=== Job ===
Give every line of the material below as a numbered list, leaving out the blank lines.

*** Opening Materials provided ***

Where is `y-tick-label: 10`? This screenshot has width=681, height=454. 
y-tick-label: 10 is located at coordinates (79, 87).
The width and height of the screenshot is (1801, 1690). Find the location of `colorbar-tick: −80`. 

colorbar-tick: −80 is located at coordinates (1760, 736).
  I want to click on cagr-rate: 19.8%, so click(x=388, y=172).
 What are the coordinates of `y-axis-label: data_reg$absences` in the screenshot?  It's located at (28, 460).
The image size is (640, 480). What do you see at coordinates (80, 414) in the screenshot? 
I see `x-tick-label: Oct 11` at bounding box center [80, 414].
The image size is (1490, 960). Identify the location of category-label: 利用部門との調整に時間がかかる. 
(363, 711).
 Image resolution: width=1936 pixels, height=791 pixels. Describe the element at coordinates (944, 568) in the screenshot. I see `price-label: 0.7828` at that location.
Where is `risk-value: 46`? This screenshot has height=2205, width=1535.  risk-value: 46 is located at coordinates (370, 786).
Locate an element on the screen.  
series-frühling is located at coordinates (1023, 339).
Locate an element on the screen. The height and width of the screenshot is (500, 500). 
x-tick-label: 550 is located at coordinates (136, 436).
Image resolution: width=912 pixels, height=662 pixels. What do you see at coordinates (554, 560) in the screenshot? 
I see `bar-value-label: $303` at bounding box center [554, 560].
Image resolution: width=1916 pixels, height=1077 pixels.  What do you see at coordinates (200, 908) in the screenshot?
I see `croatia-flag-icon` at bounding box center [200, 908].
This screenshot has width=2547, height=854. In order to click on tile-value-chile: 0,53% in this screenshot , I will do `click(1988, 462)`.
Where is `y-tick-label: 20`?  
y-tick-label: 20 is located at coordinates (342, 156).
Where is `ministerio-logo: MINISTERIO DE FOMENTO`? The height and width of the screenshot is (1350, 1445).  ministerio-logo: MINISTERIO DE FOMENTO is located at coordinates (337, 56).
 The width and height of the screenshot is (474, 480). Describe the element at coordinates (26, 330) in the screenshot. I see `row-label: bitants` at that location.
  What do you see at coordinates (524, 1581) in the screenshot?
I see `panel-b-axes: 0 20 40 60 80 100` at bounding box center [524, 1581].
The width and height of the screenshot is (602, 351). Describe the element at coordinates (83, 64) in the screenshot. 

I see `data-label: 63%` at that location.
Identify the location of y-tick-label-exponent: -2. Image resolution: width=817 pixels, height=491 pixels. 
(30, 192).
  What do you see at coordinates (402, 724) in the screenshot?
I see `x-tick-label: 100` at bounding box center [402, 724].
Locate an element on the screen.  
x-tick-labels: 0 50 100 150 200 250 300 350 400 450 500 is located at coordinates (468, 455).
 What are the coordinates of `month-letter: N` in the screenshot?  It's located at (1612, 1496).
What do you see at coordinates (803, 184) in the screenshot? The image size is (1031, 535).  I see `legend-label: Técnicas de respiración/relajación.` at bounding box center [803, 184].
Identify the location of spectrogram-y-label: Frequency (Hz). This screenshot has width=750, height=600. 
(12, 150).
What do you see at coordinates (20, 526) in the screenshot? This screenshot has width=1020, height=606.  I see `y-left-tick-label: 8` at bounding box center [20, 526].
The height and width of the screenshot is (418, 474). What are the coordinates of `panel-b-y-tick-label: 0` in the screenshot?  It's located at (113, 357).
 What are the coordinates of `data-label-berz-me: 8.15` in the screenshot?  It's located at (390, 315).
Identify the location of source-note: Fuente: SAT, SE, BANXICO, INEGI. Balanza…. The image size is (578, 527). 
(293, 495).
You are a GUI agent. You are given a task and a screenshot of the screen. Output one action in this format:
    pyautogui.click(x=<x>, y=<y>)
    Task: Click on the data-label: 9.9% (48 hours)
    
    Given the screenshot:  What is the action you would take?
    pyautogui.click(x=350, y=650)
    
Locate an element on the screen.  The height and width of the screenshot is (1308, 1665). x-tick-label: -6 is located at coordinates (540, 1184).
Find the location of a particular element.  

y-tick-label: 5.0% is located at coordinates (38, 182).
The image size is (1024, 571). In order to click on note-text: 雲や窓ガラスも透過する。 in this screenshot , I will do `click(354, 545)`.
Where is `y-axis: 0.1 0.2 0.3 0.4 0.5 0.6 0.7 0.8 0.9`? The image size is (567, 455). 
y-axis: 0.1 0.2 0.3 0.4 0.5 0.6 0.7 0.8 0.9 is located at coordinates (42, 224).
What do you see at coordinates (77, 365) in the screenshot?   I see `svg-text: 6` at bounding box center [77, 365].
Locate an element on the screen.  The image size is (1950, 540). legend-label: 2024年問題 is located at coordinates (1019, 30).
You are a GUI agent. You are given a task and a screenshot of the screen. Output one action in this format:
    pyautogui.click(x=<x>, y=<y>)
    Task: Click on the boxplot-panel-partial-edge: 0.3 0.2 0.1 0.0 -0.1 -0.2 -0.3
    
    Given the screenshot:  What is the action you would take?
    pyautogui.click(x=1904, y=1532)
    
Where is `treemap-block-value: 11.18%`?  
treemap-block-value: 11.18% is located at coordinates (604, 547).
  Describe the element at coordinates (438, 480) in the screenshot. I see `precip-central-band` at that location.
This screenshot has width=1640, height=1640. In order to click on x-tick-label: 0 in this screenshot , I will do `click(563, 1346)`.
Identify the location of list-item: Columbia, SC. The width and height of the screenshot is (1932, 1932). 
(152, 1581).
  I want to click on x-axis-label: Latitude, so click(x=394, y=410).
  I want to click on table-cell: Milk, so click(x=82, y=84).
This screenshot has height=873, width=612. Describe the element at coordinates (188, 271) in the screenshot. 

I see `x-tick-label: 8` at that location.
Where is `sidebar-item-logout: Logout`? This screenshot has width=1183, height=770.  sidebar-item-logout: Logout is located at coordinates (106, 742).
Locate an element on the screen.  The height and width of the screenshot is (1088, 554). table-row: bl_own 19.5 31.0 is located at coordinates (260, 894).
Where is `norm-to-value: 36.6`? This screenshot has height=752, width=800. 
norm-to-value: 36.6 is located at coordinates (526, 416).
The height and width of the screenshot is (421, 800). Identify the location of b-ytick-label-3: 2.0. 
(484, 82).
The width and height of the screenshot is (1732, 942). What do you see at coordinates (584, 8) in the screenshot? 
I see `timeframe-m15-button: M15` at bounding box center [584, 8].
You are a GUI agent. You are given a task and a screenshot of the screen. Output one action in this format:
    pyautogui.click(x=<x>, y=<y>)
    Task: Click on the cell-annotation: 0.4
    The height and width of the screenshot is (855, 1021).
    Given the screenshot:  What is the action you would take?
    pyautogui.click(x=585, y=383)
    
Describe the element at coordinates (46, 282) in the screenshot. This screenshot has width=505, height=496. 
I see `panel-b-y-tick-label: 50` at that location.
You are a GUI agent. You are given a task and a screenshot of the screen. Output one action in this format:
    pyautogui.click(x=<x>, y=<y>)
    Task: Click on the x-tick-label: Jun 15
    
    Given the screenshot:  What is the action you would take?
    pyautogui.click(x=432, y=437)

*** Closing Materials provided ***

=== Reply ===
1. Where is `y-tick-label: 10`? This screenshot has width=681, height=454. 
2. y-tick-label: 10 is located at coordinates (79, 87).
3. The width and height of the screenshot is (1801, 1690). Find the location of `colorbar-tick: −80`. 
4. colorbar-tick: −80 is located at coordinates (1760, 736).
5.   I want to click on cagr-rate: 19.8%, so click(x=388, y=172).
6.  What are the coordinates of `y-axis-label: data_reg$absences` in the screenshot?  It's located at (28, 460).
7. The image size is (640, 480). What do you see at coordinates (80, 414) in the screenshot? 
8. I see `x-tick-label: Oct 11` at bounding box center [80, 414].
9. The image size is (1490, 960). Identify the location of category-label: 利用部門との調整に時間がかかる. 
10. (363, 711).
11.  Image resolution: width=1936 pixels, height=791 pixels. Describe the element at coordinates (944, 568) in the screenshot. I see `price-label: 0.7828` at that location.
12. Where is `risk-value: 46`? This screenshot has height=2205, width=1535.  risk-value: 46 is located at coordinates (370, 786).
13. Locate an element on the screen.  
14. series-frühling is located at coordinates (1023, 339).
15. Locate an element on the screen. The height and width of the screenshot is (500, 500). 
16. x-tick-label: 550 is located at coordinates (136, 436).
17. Image resolution: width=912 pixels, height=662 pixels. What do you see at coordinates (554, 560) in the screenshot? 
18. I see `bar-value-label: $303` at bounding box center [554, 560].
19. Image resolution: width=1916 pixels, height=1077 pixels.  What do you see at coordinates (200, 908) in the screenshot?
20. I see `croatia-flag-icon` at bounding box center [200, 908].
21. This screenshot has width=2547, height=854. In order to click on tile-value-chile: 0,53% in this screenshot , I will do `click(1988, 462)`.
22. Where is `y-tick-label: 20`?  
23. y-tick-label: 20 is located at coordinates (342, 156).
24. Where is `ministerio-logo: MINISTERIO DE FOMENTO`? The height and width of the screenshot is (1350, 1445).  ministerio-logo: MINISTERIO DE FOMENTO is located at coordinates (337, 56).
25.  The width and height of the screenshot is (474, 480). Describe the element at coordinates (26, 330) in the screenshot. I see `row-label: bitants` at that location.
26.   What do you see at coordinates (524, 1581) in the screenshot?
27. I see `panel-b-axes: 0 20 40 60 80 100` at bounding box center [524, 1581].
28. The width and height of the screenshot is (602, 351). Describe the element at coordinates (83, 64) in the screenshot. 
29. I see `data-label: 63%` at that location.
30. Identify the location of y-tick-label-exponent: -2. Image resolution: width=817 pixels, height=491 pixels. 
31. (30, 192).
32.   What do you see at coordinates (402, 724) in the screenshot?
33. I see `x-tick-label: 100` at bounding box center [402, 724].
34. Locate an element on the screen.  
35. x-tick-labels: 0 50 100 150 200 250 300 350 400 450 500 is located at coordinates (468, 455).
36.  What are the coordinates of `month-letter: N` in the screenshot?  It's located at (1612, 1496).
37. What do you see at coordinates (803, 184) in the screenshot? The image size is (1031, 535).  I see `legend-label: Técnicas de respiración/relajación.` at bounding box center [803, 184].
38. Identify the location of spectrogram-y-label: Frequency (Hz). This screenshot has width=750, height=600. 
39. (12, 150).
40. What do you see at coordinates (20, 526) in the screenshot? This screenshot has width=1020, height=606.  I see `y-left-tick-label: 8` at bounding box center [20, 526].
41. The height and width of the screenshot is (418, 474). What are the coordinates of `panel-b-y-tick-label: 0` in the screenshot?  It's located at (113, 357).
42.  What are the coordinates of `data-label-berz-me: 8.15` in the screenshot?  It's located at (390, 315).
43. Identify the location of source-note: Fuente: SAT, SE, BANXICO, INEGI. Balanza…. The image size is (578, 527). 
44. (293, 495).
45. You are a GUI agent. You are given a task and a screenshot of the screen. Output one action in this format:
46.     pyautogui.click(x=<x>, y=<y>)
47.     Task: Click on the data-label: 9.9% (48 hours)
48.     Given the screenshot:  What is the action you would take?
49.     pyautogui.click(x=350, y=650)
50. Locate an element on the screen.  The height and width of the screenshot is (1308, 1665). x-tick-label: -6 is located at coordinates (540, 1184).
51. Find the location of a particular element.  
52. y-tick-label: 5.0% is located at coordinates (38, 182).
53. The image size is (1024, 571). In order to click on note-text: 雲や窓ガラスも透過する。 in this screenshot , I will do `click(354, 545)`.
54. Where is `y-axis: 0.1 0.2 0.3 0.4 0.5 0.6 0.7 0.8 0.9`? The image size is (567, 455). 
55. y-axis: 0.1 0.2 0.3 0.4 0.5 0.6 0.7 0.8 0.9 is located at coordinates (42, 224).
56. What do you see at coordinates (77, 365) in the screenshot?   I see `svg-text: 6` at bounding box center [77, 365].
57. Locate an element on the screen.  The image size is (1950, 540). legend-label: 2024年問題 is located at coordinates (1019, 30).
58. You are a GUI agent. You are given a task and a screenshot of the screen. Output one action in this format:
59.     pyautogui.click(x=<x>, y=<y>)
60.     Task: Click on the boxplot-panel-partial-edge: 0.3 0.2 0.1 0.0 -0.1 -0.2 -0.3
61.     Given the screenshot:  What is the action you would take?
62.     pyautogui.click(x=1904, y=1532)
63. Where is `treemap-block-value: 11.18%`?  
64. treemap-block-value: 11.18% is located at coordinates (604, 547).
65.   Describe the element at coordinates (438, 480) in the screenshot. I see `precip-central-band` at that location.
66. This screenshot has width=1640, height=1640. In order to click on x-tick-label: 0 in this screenshot , I will do `click(563, 1346)`.
67. Identify the location of list-item: Columbia, SC. The width and height of the screenshot is (1932, 1932). 
68. (152, 1581).
69.   I want to click on x-axis-label: Latitude, so click(x=394, y=410).
70.   I want to click on table-cell: Milk, so click(x=82, y=84).
71. This screenshot has height=873, width=612. Describe the element at coordinates (188, 271) in the screenshot. 
72. I see `x-tick-label: 8` at that location.
73. Where is `sidebar-item-logout: Logout`? This screenshot has width=1183, height=770.  sidebar-item-logout: Logout is located at coordinates (106, 742).
74. Locate an element on the screen.  The height and width of the screenshot is (1088, 554). table-row: bl_own 19.5 31.0 is located at coordinates (260, 894).
75. Where is `norm-to-value: 36.6`? This screenshot has height=752, width=800. 
76. norm-to-value: 36.6 is located at coordinates (526, 416).
77. The height and width of the screenshot is (421, 800). Identify the location of b-ytick-label-3: 2.0. 
78. (484, 82).
79. The width and height of the screenshot is (1732, 942). What do you see at coordinates (584, 8) in the screenshot? 
80. I see `timeframe-m15-button: M15` at bounding box center [584, 8].
81. You are a GUI agent. You are given a task and a screenshot of the screen. Output one action in this format:
82.     pyautogui.click(x=<x>, y=<y>)
83.     Task: Click on the cell-annotation: 0.4
84.     The height and width of the screenshot is (855, 1021).
85.     Given the screenshot:  What is the action you would take?
86.     pyautogui.click(x=585, y=383)
87. Describe the element at coordinates (46, 282) in the screenshot. This screenshot has width=505, height=496. 
88. I see `panel-b-y-tick-label: 50` at that location.
89. You are a GUI agent. You are given a task and a screenshot of the screen. Output one action in this format:
90.     pyautogui.click(x=<x>, y=<y>)
91.     Task: Click on the x-tick-label: Jun 15
92.     Given the screenshot:  What is the action you would take?
93.     pyautogui.click(x=432, y=437)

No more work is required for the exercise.